Task instructions:
A single stretch of the material below is to be transcribed exactly, starting at the line with "For every named" and ending after the line with "Home (22, 15)".

Exercise materials:
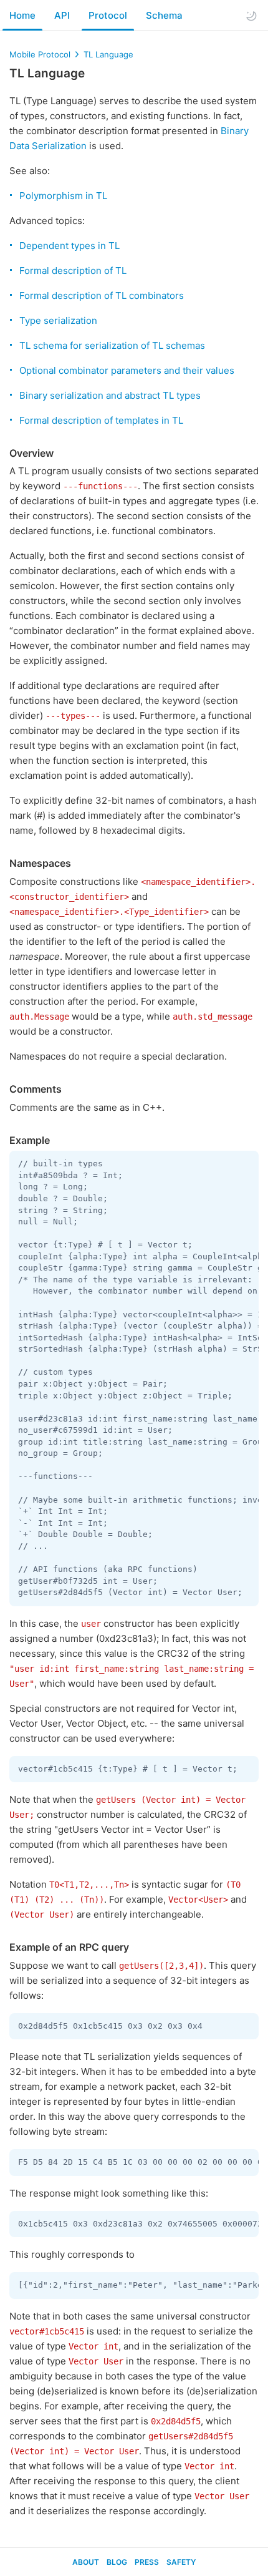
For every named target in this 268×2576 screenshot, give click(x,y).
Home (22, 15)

* * *

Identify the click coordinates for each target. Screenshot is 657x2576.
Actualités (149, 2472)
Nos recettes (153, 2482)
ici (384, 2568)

Exercise output:
For every named target in this 268×2576 screenshot, give click(x,y).
Home (22, 15)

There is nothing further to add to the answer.